It looks like the error is occurring when the runtime is trying to initialize your device. Unfortunately, I have not seen this error before so am not sure what’s causing it, though my guess would be that it’s some type of installation or configuration issue with your device.

What CUDA driver and device do you have installed? (you can see this by running “nvidia-smi” or “pgaccelinfo”)

Are you able to run a simple CUDA C program?

-Mat

I compile and link with -ta=nvidia:cc60,cuda8.0 -Mcuda which works for other simple openACC programs.

When using the cray compiler I don’t get any error.

This is the output:

CUDA Driver Version: 8000
NVRM version: NVIDIA UNIX x86_64 Kernel Module 375.74 Wed Jun 14 01:39:39 PDT 2017

Device Number: 0
Device Name: Tesla P100-PCIE-16GB
Device Revision Number: 6.0
Global Memory Size: 17066885120
Number of Multiprocessors: 56
Concurrent Copy and Execution: Yes
Total Constant Memory: 65536
Total Shared Memory per Block: 49152
Registers per Block: 65536
Warp Size: 32
Maximum Threads per Block: 1024
Maximum Block Dimensions: 1024, 1024, 64
Maximum Grid Dimensions: 2147483647 x 65535 x 65535
Maximum Memory Pitch: 2147483647B
Texture Alignment: 512B
Clock Rate: 1328 MHz
Execution Timeout: No
Integrated Device: No
Can Map Host Memory: Yes
Compute Mode: exclusive-process
Concurrent Kernels: Yes
ECC Enabled: Yes
Memory Clock Rate: 715 MHz
Memory Bus Width: 4096 bits
L2 Cache Size: 4194304 bytes
Max Threads Per SMP: 2048
Async Engines: 2
Unified Addressing: Yes
Managed Memory: Yes
PGI Compiler Option: -ta=tesla:cc60

Thank you!

Great thanks! So the error must be something to do with the program itself and not the device.

Can you try adding a “acc_init(acc_get_device_type())” call in the main program? This will move the device initialization early in the run and we can see if it’s actually a problem with the device initialization or if the issue is with the first kernel launch.

Also, would I be able to get a reproducing example of the code that I can try? If so, please either post or send information to PGI Customer Service (trs@pgroup.com) and ask them to forward it to me.

-Mat

calling acc_get_device_type() right at the beginning already results in a segmentation fault.

I’ll see if I can provide you an example code.

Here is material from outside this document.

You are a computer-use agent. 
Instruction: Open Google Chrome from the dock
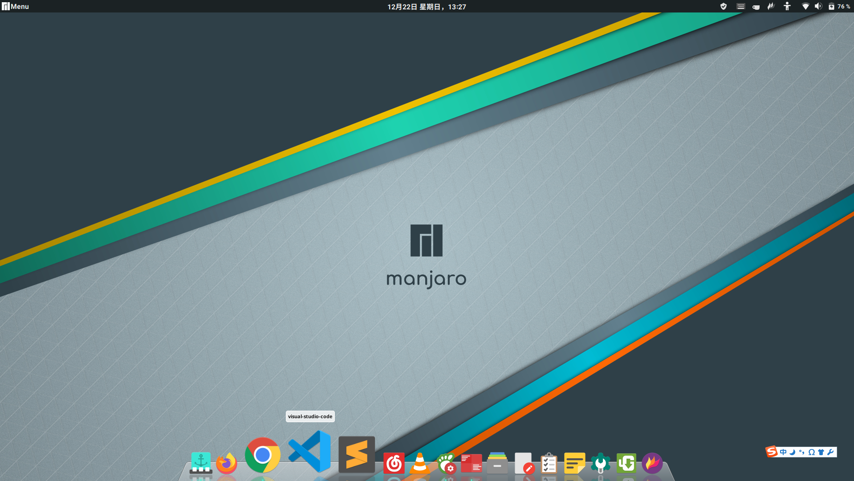(263, 455)
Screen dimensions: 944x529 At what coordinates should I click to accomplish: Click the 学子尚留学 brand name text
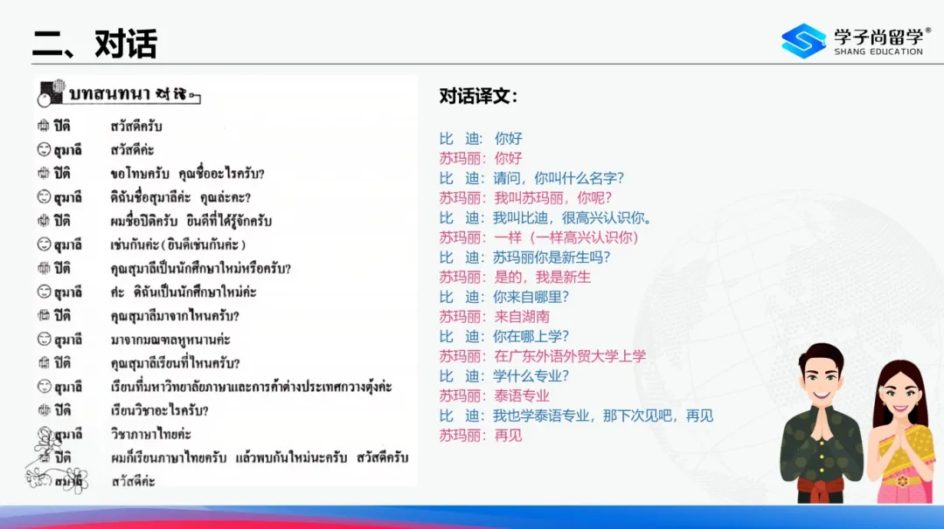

I just got a very similar error, if not the same.

Here is the backtrace of the error

#0  0x00007ffff7bc8c30 in pthread_mutex_lock () from /lib64/libpthread.so.0
#1  0x00007fff3a7d4d0a in cudnn::ops::GetInternalStreams(cudnnContext*, int, CUstream_st**) ()
   from /home/edreis/.local/cuda/lib64/libcudnn_ops_infer.so.8
#2  0x00007fff29575742 in cudnn::cnn::PrecomputedGemmEngine<cudnn::cnn::convolve_launch_pg_pf<float, float, float, float>, 5, 2, 2>::execute_internal_impl(cudnn::backend::VariantPack const&, CUstream_st*) ()
   from /home/edreis/.local/cuda/lib64/libcudnn_cnn_infer.so.8
#3  0x00007fff292f59e1 in cudnn::cnn::EngineInterface::execute(cudnn::backend::VariantPack const&, CUstream_st*)
    () from /home/edreis/.local/cuda/lib64/libcudnn_cnn_infer.so.8
#4  0x00007fff29320915 in cudnn::cnn::EngineContainer<(cudnnBackendEngineName_t)1, 4096ul>::execute_internal_impl(cudnn::backend::VariantPack const&, CUstream_st*) () from /home/edreis/.local/cuda/lib64/libcudnn_cnn_infer.so.8
#5  0x00007fff292f59e1 in cudnn::cnn::EngineInterface::execute(cudnn::backend::VariantPack const&, CUstream_st*)
    () from /home/edreis/.local/cuda/lib64/libcudnn_cnn_infer.so.8
#6  0x00007fff293c77b0 in cudnn::cnn::AutoTransformationExecutor::execute_pipeline(cudnn::cnn::EngineInterface&, cudnn::backend::VariantPack const&, CUstream_st*) const ()
   from /home/edreis/.local/cuda/lib64/libcudnn_cnn_infer.so.8
#7  0x00007fff293c7a0f in cudnn::cnn::BatchPartitionExecutor::operator()(cudnn::cnn::EngineInterface&, cudnn::cnn::EngineInterface*, cudnn::backend::VariantPack const&, CUstream_st*) const ()
   from /home/edreis/.local/cuda/lib64/libcudnn_cnn_infer.so.8
#8  0x00007fff293d8585 in cudnn::cnn::GeneralizedConvolutionEngine<cudnn::cnn::EngineContainer<(cudnnBackendEngineName_t)1, 4096ul> >::execute_internal_impl(cudnn::backend::VariantPack const&, CUstream_st*) ()
   from /home/edreis/.local/cuda/lib64/libcudnn_cnn_infer.so.8
#9  0x00007fff292f59e1 in cudnn::cnn::EngineInterface::execute(cudnn::backend::VariantPack const&, CUstream_st*)
    () from /home/edreis/.local/cuda/lib64/libcudnn_cnn_infer.so.8
#10 0x00007fff29309b2f in cudnn::backend::execute(cudnnContext*, cudnn::backend::ExecutionPlan&, cudnn::backend::VariantPack&) () from /home/edreis/.local/cuda/lib64/libcudnn_cnn_infer.so.8
#11 0x00007fff294b38d9 in cudnn::backend::EnginesAlgoMap<cudnnConvolutionFwdAlgo_t, 8>::execute_wrapper(cudnnContext*, cudnnConvolutionFwdAlgo_t, cudnn::backend::ExecutionPlan&, cudnn::backend::VariantPack&) ()
   from /home/edreis/.local/cuda/lib64/libcudnn_cnn_infer.so.8
#12 0x00007fff294afff3 in cudnn::backend::convolutionForward(cudnnContext*, void const*, cudnnTensorStruct const*, void const*, cudnnFilterStruct const*, void const*, cudnnConvolutionStruct const*, cudnnConvolutionFwdAlgo_t, voi

I am using a remote machine, in which I don’t have admin privileges. Since I needed cudnn to compile a torch c++ extension, I had to untar cudnn-linux-x86_64-8.4.1.50_cuda10.2-archive.tar.xz to /home/edreis/.local/cuda/.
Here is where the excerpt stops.